ST. PETERSBURG — Carlton Dameron picked up the phone in disgust.
He called a reporter Wednesday morning to say Duke Energy had charged him $5 for a payment plan on a bill that escalated more than 50 percent due to no fault of his own.
Dameron was one of about 267,000 Duke customers facing unusually high bills this month because the utility is temporarily extending its billing cycle by as many as 12 days. The longer billing cycle — the result of changes in how meters are read — kicked some into a higher rate tier.
For Dameron, 73, a retired AT&T employee who lives on a fixed income, the bigger bill meant he owed $338.25, about $120 more than his regular bill this time of year.

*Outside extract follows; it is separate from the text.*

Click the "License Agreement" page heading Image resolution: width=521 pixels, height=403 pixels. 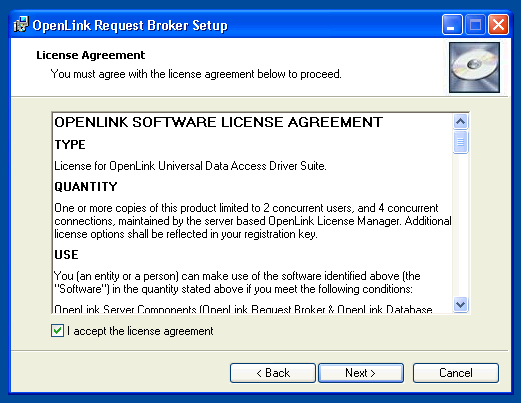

Dameron had read in the Tampa Bay Times that he could get a payment plan by calling customer service. When he did, the representative said she would have to charge him a fee to enroll in a payment plan.
"She said, 'That's the way our policy is,' " Dameron told the Times.
He had no choice. "I didn't have the extra hundred dollars," Dameron said.
When questioned by the Times, Duke said neither Dameron nor anyone else would be charged for a payment extension because of the billing cycle change.
"Guess who just called," Dameron told a reporter Wednesday afternoon. He said Duke told him the representative "was wrong. We're not going to charge you that $5.
"That $5 doesn't mean much to them," Dameron said, "but it means a lot to people like me."